Nestes dias do vosso Convento, entrais nesse mesmo movimento de continuidade. As deliberações do Conselho Magistral, os planos para o renascimento das Preceptorias e para o trabalho internacional — tudo isto pertence a essa corrente viva. Estais a preservar a estabilidade da Ordem enquanto preparais espaço para o seu crescimento. Esta é precisamente a vocação de Santo André, que permaneceu entre uma era e outra com a clareza de quem escuta o chamamento do Mestre. O octógono que une o aspa de Santo André à cruz grega pattée do Templo não é apenas um traçado geométrico. É o símbolo da ressurreição e da renovação. É a forma do batistério, onde a vida antiga dá lugar à nova vida. É a forma das grandes salas capitulares onde votos eram professados e vidas consagradas. É o sinal do oitavo dia, o dia para além do ciclo do tempo. É o dia em que o Templo se levanta de novo. No Domingo renovareis a vossa fé na celebração litúrgica e honrareis Santo André na Missa. Recordareis o exílio da Ordem e a fidelidade dos que levaram a obra adiante. Recebereis novos irmãos na Ordem e fortalecereis a cadeia de descendência espiritual. Que estes ritos aprofundem a vossa identidade como guardiães do Templo Vivo.
Quero também expressar a minha alegria por saber que estão em curso os planos para o registo formal da Antiga Igreja Templária (Old Templar Church) em Portugal e para o início da formação que preparará novos irmãos para o serviço do altar e para a vida sacramental. Será uma honra para a Igreja caminhar ao vosso lado como pastor e companheiro, fortalecendo o alicerce espiritual que sempre pertenceu ao Templo. Agora, recebei esta bênção: Que Cristo, o Mestre Eterno, guie os vossos passos na verdade. Que o Espírito Santo vos encha de sabedoria, unidade e coragem. Que Santo André, o Primeiro Chamado, vos ensine a ouvir a voz de Deus com um coração pronto. Que a memória dos antepassados Templários que suportaram o exílio e preservaram a chama do Templo inspire o vosso serviço nos dias de hoje. Que o aspa de André e a cruz do Templo formem o octógono de renovação nos vossos corações, para que a Luz confiada a vós resplandeça sem temor. E que o Altíssimo abençoe este Convento em Tomar, as vossas deliberações, as vossas celebrações e todos aqueles que serão recebidos na Ordem. Em nome do Pai, e do Filho, e do Espírito Santo. Ámen.

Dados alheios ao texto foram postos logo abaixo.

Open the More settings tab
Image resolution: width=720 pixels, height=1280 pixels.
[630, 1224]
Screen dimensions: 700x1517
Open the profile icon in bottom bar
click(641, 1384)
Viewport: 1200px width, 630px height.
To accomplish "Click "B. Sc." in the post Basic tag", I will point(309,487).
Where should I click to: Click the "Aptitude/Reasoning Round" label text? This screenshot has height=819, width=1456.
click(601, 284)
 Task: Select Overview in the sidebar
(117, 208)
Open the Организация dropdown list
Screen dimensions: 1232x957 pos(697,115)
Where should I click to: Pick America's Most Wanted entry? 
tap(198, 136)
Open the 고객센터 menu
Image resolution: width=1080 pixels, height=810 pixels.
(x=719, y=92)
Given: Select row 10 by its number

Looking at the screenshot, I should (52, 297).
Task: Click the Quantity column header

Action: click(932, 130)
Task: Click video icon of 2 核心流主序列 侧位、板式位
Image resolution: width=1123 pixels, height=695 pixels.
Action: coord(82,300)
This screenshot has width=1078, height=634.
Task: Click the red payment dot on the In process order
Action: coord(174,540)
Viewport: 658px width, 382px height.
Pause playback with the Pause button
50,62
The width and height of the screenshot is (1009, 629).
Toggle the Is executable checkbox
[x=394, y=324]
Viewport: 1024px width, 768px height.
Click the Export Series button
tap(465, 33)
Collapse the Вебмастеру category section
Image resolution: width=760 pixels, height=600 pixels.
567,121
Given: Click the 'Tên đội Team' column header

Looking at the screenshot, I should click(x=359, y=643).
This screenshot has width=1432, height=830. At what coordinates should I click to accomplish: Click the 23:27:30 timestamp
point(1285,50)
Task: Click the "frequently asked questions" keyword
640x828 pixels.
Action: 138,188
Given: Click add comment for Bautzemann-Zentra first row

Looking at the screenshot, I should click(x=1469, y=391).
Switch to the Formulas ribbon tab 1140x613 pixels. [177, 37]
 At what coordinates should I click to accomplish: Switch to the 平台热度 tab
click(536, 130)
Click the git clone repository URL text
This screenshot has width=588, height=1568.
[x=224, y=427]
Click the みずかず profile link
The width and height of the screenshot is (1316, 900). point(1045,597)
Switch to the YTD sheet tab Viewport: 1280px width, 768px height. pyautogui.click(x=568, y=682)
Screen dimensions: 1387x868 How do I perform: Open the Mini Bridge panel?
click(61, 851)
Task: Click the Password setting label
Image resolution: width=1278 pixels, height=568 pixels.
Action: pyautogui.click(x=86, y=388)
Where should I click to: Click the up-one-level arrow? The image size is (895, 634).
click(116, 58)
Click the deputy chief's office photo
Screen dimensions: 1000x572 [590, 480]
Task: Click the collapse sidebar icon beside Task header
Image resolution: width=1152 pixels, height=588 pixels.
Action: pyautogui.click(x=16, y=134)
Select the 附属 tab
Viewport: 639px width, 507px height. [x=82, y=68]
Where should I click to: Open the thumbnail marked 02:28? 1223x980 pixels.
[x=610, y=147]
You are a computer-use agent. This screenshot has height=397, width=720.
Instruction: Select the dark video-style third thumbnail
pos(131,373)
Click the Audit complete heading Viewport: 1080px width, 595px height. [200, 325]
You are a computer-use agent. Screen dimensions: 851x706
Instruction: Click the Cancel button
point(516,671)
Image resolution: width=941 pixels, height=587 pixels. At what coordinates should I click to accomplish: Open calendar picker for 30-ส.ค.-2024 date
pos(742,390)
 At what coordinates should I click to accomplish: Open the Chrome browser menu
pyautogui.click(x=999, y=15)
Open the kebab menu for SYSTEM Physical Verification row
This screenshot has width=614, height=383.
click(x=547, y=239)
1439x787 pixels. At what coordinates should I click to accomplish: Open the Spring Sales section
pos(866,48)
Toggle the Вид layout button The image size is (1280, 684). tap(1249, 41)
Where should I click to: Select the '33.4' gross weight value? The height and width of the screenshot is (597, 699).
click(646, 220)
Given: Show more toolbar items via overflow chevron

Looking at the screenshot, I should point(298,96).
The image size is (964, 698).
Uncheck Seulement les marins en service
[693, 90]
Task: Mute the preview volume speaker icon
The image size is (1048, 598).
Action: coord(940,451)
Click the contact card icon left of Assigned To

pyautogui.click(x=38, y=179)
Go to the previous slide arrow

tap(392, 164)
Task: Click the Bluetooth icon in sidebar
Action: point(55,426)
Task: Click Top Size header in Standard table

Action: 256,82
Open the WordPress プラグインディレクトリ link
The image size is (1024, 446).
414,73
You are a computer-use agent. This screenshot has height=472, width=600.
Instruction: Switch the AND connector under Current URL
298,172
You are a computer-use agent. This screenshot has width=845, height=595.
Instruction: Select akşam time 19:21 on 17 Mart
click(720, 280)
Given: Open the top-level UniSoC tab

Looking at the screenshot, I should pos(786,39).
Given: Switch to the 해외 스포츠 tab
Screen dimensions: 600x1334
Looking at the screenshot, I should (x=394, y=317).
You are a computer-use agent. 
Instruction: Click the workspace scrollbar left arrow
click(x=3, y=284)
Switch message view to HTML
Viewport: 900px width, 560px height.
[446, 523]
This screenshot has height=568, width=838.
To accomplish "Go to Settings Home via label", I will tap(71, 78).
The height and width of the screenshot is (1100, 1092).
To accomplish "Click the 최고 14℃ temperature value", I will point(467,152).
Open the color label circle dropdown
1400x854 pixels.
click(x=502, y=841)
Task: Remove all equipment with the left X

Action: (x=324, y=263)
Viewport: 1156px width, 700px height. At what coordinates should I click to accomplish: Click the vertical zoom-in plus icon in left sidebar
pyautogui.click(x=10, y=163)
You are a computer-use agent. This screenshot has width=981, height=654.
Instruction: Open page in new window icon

Tau Vincent II, Phillip Garver, Patriarca da Old Templar Church

Os dois dias de intenso trabalho concluíram com um fraternal Jantar de Gala realizado na Sala de Estudos do Convento de Cristo, adjacente ao Claustro dos Corvos. Acompanhados de familiares e convidados, os novos Irmãos e os que militam na Ordem há mais anos, contaram episódios antigos, recordaram a muita da história que entrelaça o Grão Priorado com o Convento de Cristo e a cidade de Tomar, prolongando a noite num agradável convívio.

Ajudou o facto de o dia seguinte ser feriado, recordando-se assim a Restauração e relembrando-se, por extensão, El-Rei D. Sebastião e todo o movimento Sebastianista que tanta substância vem dar ao tema da Cavalaria Espiritual.

Uma jornada transformadora, dois dias de trabalho de preparação para os próximos anos, em que os Projectos apresentados consolidam a trajectória segura e inovadora que o Grão Priorado de Portugal da OSMTHU tem sabido imprimir à lusa observância nos últimos 30 anos.